Predatory. This was more than an animal. He grasped the gun more
tightly and returned the stare.

 

Abruptly the
eyes lifted, as the creature stood up. Going from a four footed
prowl to a two legged stance as it searched the area, and sending
his thoughts into a sudden tailspin.

 

It couldn’t do
that.

 

That simple
fact just kept running around and around in his brain. No animal
could do that, not even a bear. But it had. There was nothing for
it to put its front feet on, the ground between them was perfectly
flat, and even if there had been something out there it hadn’t
climbed up on anything. It had just stood up. It couldn’t possibly
have done what he had just seen. But it had.

 

The creature
had stood up, like a man. And like a man, those eyes were rock
steady at their new height. The creature was bipedal. He almost
squeezed the trigger in shock. It was a man, crawling around on the
ground like an animal. And yet those eyes weren’t human. They
weren’t animal but they most definitely weren’t human either. He
held his ground and steadied his nerves.

 

The light began to improve as
the moon finally emerged from behind whatever clouds had hidden it,
and he saw the creature more clearly. He almost wished he hadn’t.
It was like a man - almost
,
but its shape was wrong. Its legs were bent strangely, as
though they were double jointed. It had body hair everywhere,
glistening in the moonlight, and it had a tail that could move by
itself as it swished back and forwards, angrily, maybe hungrily. So
it wasn’t truly a man. Not even one in costume. Neither was it a
cougar. Not even one trained in a circus. That little he could be
certain of.

 

He was given
little more chance to observe as it suddenly decided to move on.
The creature started to search the surrounds, still on two legs. It
moved in fits and starts, but always smoothly, silently and very
fast. It was almost too fast for him to follow. He told himself he
was dreaming but he didn’t dare rub his eyes. It was so quick it
could cover the fifty meters between them in the few seconds before
he opened them again. And while the glass between them was
toughened and bullet proof, it had never been designed to stop
whatever this was.

 

Fortunately, it
didn’t approach.
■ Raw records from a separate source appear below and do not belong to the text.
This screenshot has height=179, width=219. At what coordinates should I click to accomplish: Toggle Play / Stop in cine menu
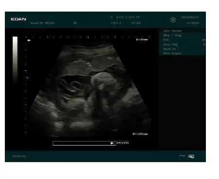point(182,35)
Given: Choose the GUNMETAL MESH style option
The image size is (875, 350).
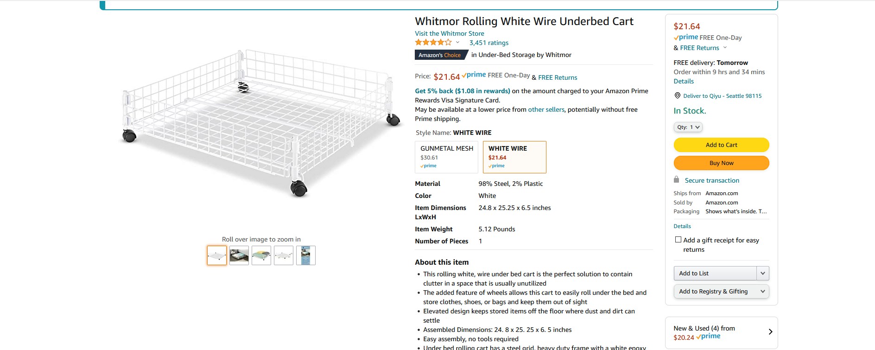Looking at the screenshot, I should (446, 157).
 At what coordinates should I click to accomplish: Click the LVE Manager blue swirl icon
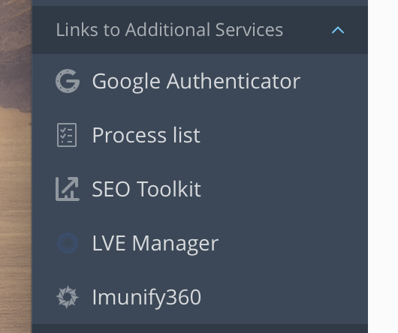(x=68, y=243)
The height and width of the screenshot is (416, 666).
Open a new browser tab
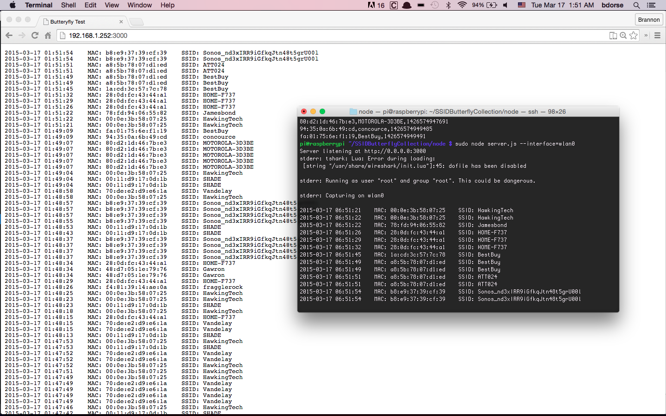136,22
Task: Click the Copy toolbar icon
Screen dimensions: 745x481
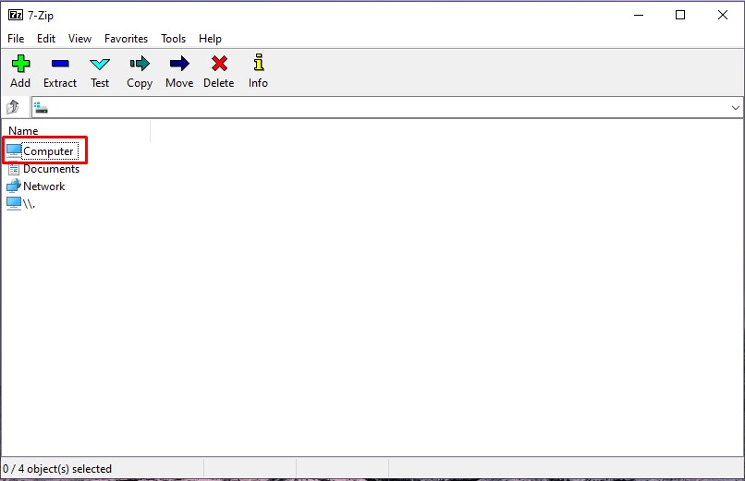Action: 140,65
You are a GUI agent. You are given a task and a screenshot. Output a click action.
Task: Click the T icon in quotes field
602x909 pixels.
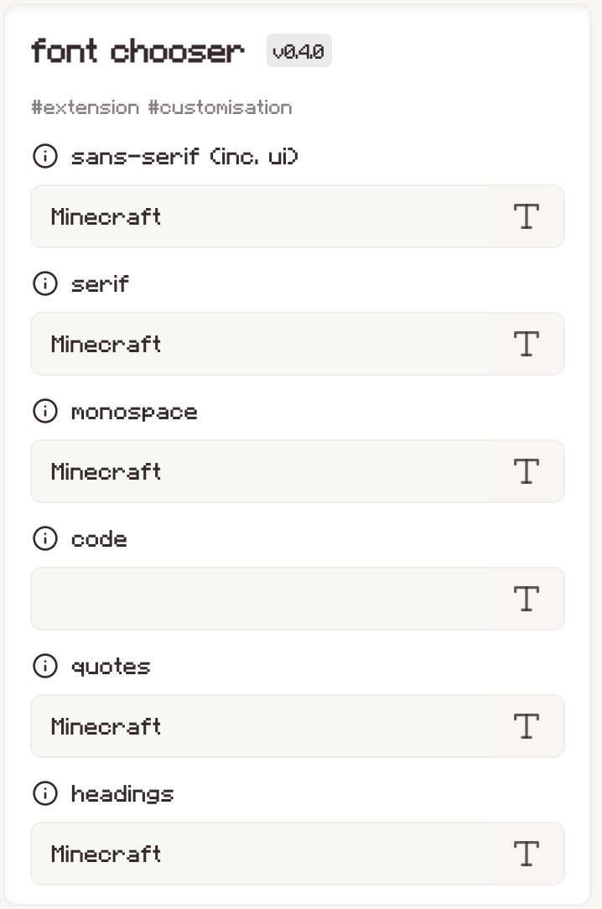click(526, 726)
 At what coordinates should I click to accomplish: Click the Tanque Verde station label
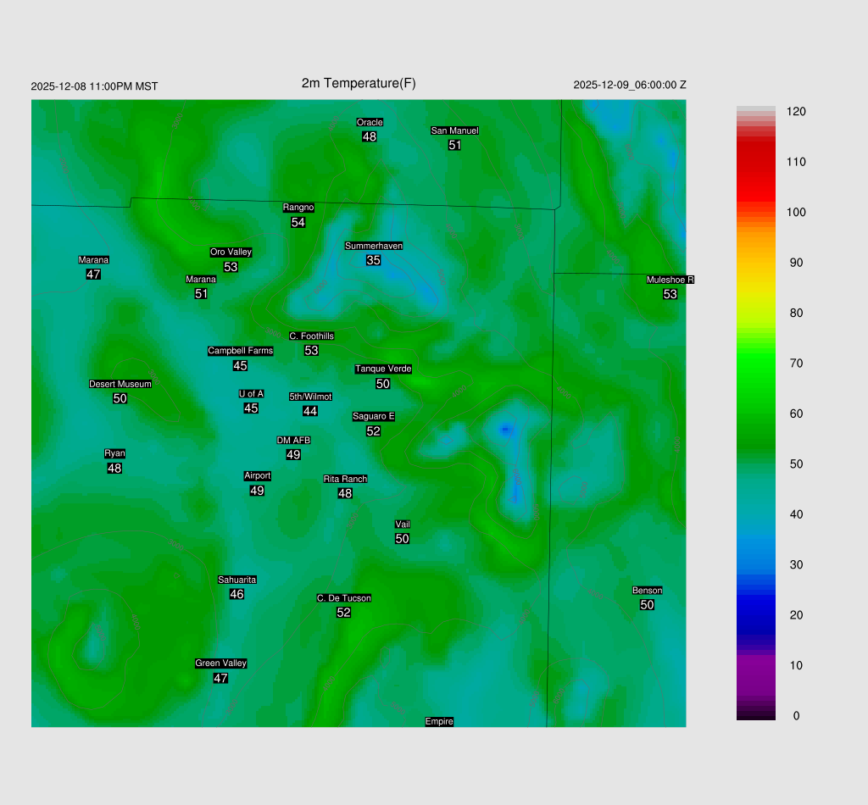click(x=383, y=369)
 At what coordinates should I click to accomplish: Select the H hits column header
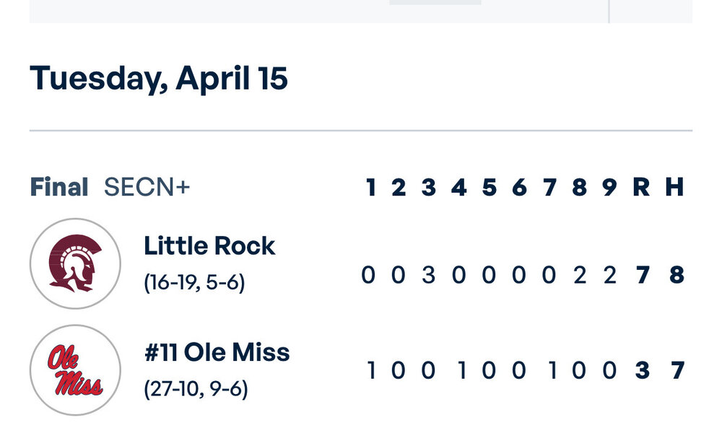tap(674, 188)
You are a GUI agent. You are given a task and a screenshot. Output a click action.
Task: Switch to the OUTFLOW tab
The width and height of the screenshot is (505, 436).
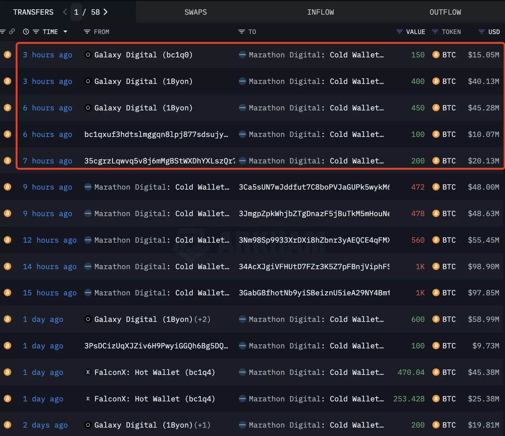445,12

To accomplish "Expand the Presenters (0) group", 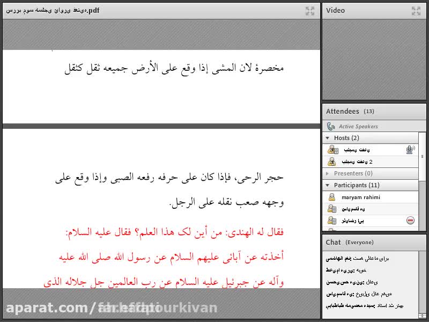I will tap(328, 173).
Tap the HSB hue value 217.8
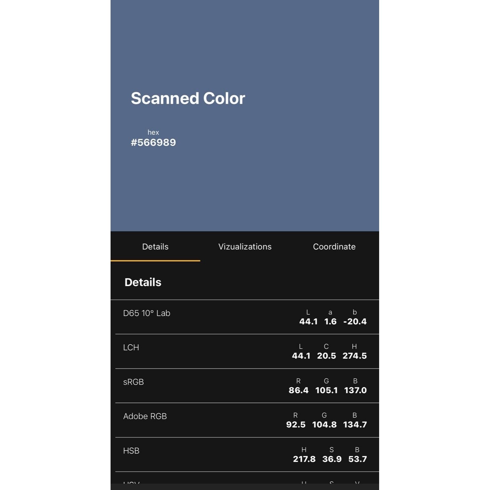490x490 pixels. pos(304,459)
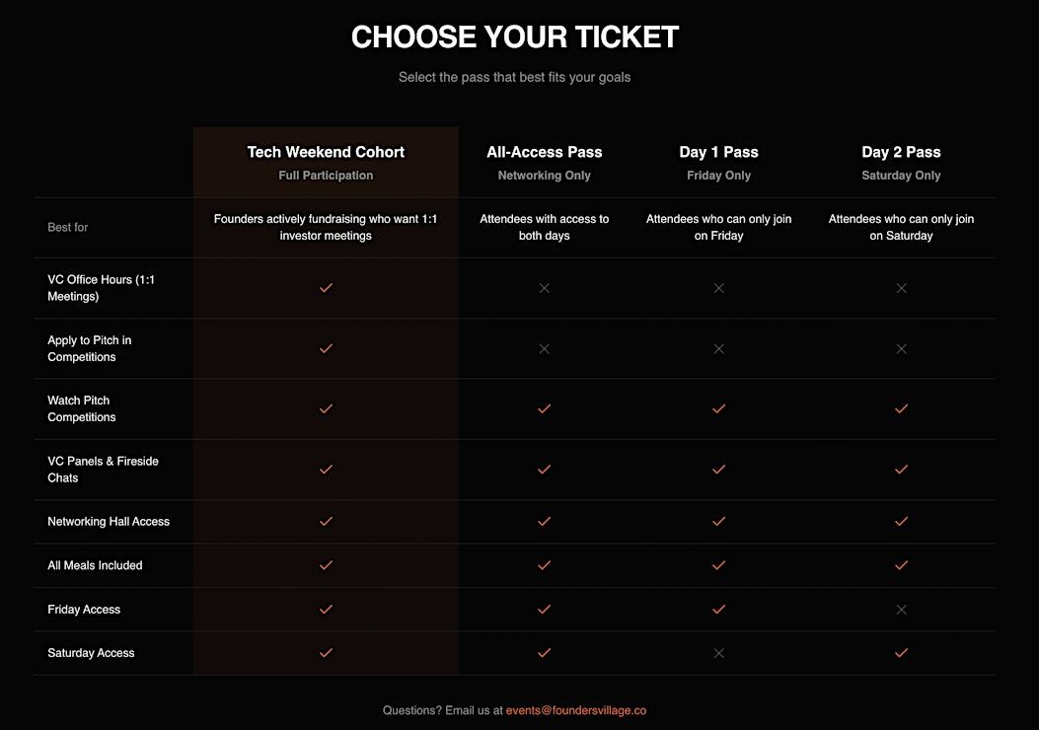Click X icon for Day 1 Pass Apply to Pitch
This screenshot has height=730, width=1039.
718,348
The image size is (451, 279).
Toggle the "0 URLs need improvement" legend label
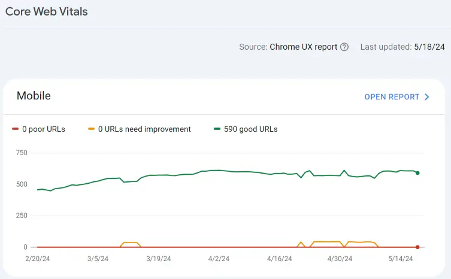pos(144,129)
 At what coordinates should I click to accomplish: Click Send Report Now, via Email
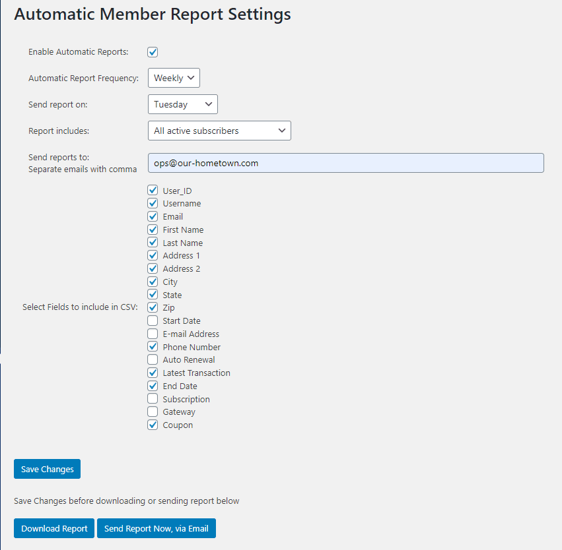coord(157,528)
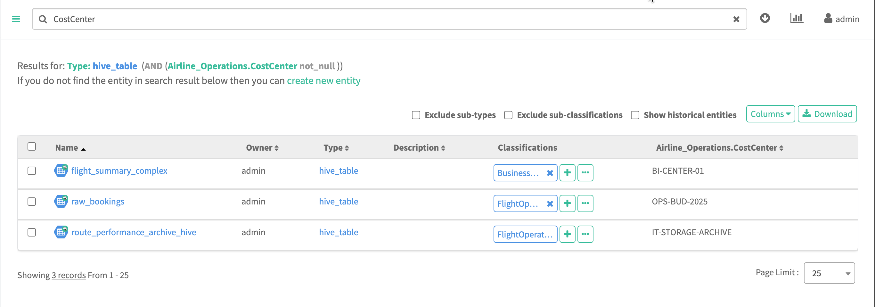
Task: Remove FlightOp classification from raw_bookings
Action: (x=550, y=204)
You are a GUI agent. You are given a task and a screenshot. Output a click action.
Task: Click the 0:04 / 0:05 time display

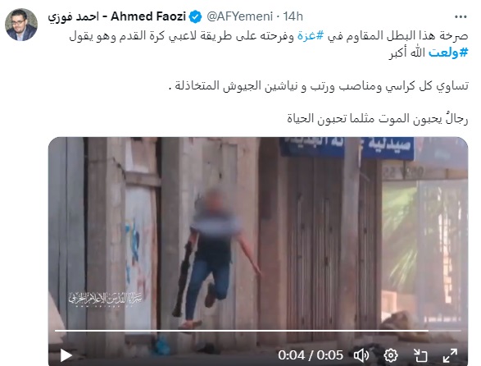[310, 355]
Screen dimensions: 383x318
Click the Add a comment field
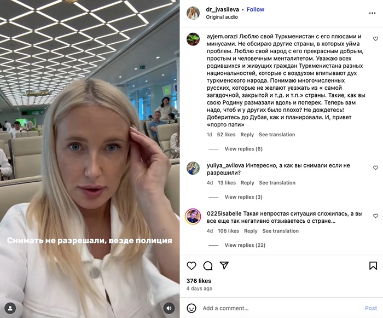tap(281, 308)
Instead it moved around the lake front, stopping
occasionally to smell the air or scan the horizon, but at least
moving away.

 

In under a
minute it had disappeared from sight even though it had been out in
the open under the pale moonlight. The distance had concealed it
too easily. He didn’t dare assume it had gone. Instead he held the
gun to him and waited. It was a crazy thing to do. The house was
secure, and no normal animal would willingly come near a human
anyway. But logic didn’t answer his fears. This was no normal
animal. There was nothing normal about it at all.

 

Fully an hour
passed before he moved, and then it was only to sit down in the
ancient rocker chair with the gun across his knees. It wasn’t a
comfortable position. He’d bought the chair because it seemed in
keeping with his home and then never used it once he discovered how
poorly it fit his oversized frame. Then again, he didn’t really
want to be put at ease. He knew he would get no more sleep that
night. He couldn’t afford to sleep with the creature out there.